I also have the classic, feeling stupid and smart at the same time. That is a given. I am very naive and I have been hurt because of that.
I cannot do things by myself and often ask for help if comfortable or imply that I need help. I wander and get lost in stores which in turn causes me to become frightened and I will cry or go into meltdown mode if I am lost for too long in a busy place. I get distracted.
I have many inherited problems such as OCD, Tourettes and IBS I suffer from depression and I think I have BPD, I am positive of it. I feel like I am in my own world and I don’t understand the world that I am supposed to live in.
My mind never stops. I suffer from insomnia and I am always thinking and creating. If I do sleep I dream almost immediately and I have vivid/lucid dreams. I also feel exhausted and will sleep all day sometimes.
I spend hours on end on the computer, playing games, tumbling, researching my obsessions, writing etc. I learned over time to try to keep my obsessions to myself as I get made fun of or knocked down by family over them. Sometimes I forget though and am soon teased and upset.
when I am upset I cannot verbally say why. I just curl up, cry, rub my face, pull my hair, rock or sleep. I am very sensitive. I also will become selectively mute. When I lived with my grandparents I became so afraid of my grandpa I became mute and starved myself for weeks. I hid in a snuggie and would not go out unless he was gone.
I am extremely sensitive with my belongings and especially as a little girl would throw huge tantrums out of anxiety of other people playing with, touching, rearranging, taking or using my things. My mom used to sell my toys at garage sales without asking or would sneak them out and I would find out later and lose my mind. I still resent her for selling one of my stuffed animals. >.> Everything had a place. My things are my things.
I feel like I am a burden. I no longer work because of the anxiety and problems I continuously encountered trying to meet the demands of corporate jobs while balancing everything I feel inside and what is going on at home. I live with my parents.

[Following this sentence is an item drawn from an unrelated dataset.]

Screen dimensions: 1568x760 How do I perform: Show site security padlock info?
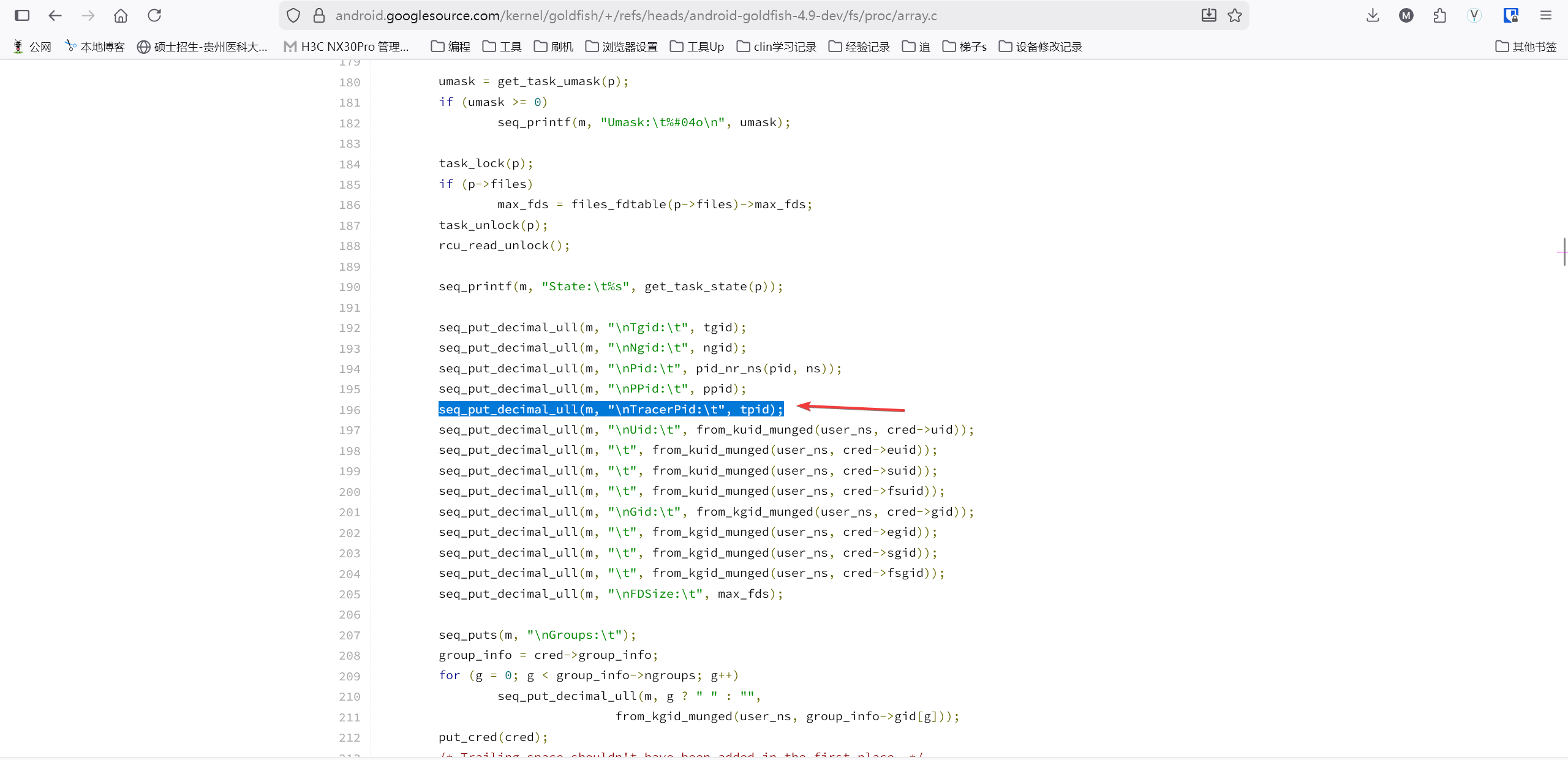[x=318, y=15]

okay so added from questions:
apparently, I didn’t notice till I was asked, but yes sometimes I tip toe, especially up the stairs and in the kitchen. I sway and move a lot more in public or at night when I am restless. Clapping and singing are things I do when I am happy or find things humorous.
As for humor and jokes, I can never tell if people are joking or being sarcastic unless it sounds like it is in a typical form of a joke. I often misunderstand and get confused or hurt. I often noticed customers would joke with me at work and I just did not get it and it felt awkward. People have to tell me that they were joking.
Today we went to do lots of things and I grew exhausted very quickly. I noticed the lights and smells in the stores were a lot to handle and I started to get sick. My purse also had been in a tub with lots of candles and the smell was also making me sick. I also got thrown off because I thought we were just eating, going to a few stores then home and instead we did that and then saw a movie and I sort of shut down I wanted to sleep and it made me upset and I wanted to cry but I didn’t. I felt upset because my sister said “why does everything always have to be about you?” and then yesterday she said I was really annoying because I only talk about the same thing over and over again. That upset me too. So I tried to get a nap in before the movie. The movie was really realistic but very illogical. It was Adventures of Tin Tin. Afterwards we went shopping and I tried to stay close to my mom so I wouldn’t lose her. It was a lot. When we came home I felt/feel very tired. I have a doctors appointment at 2 tomorrow.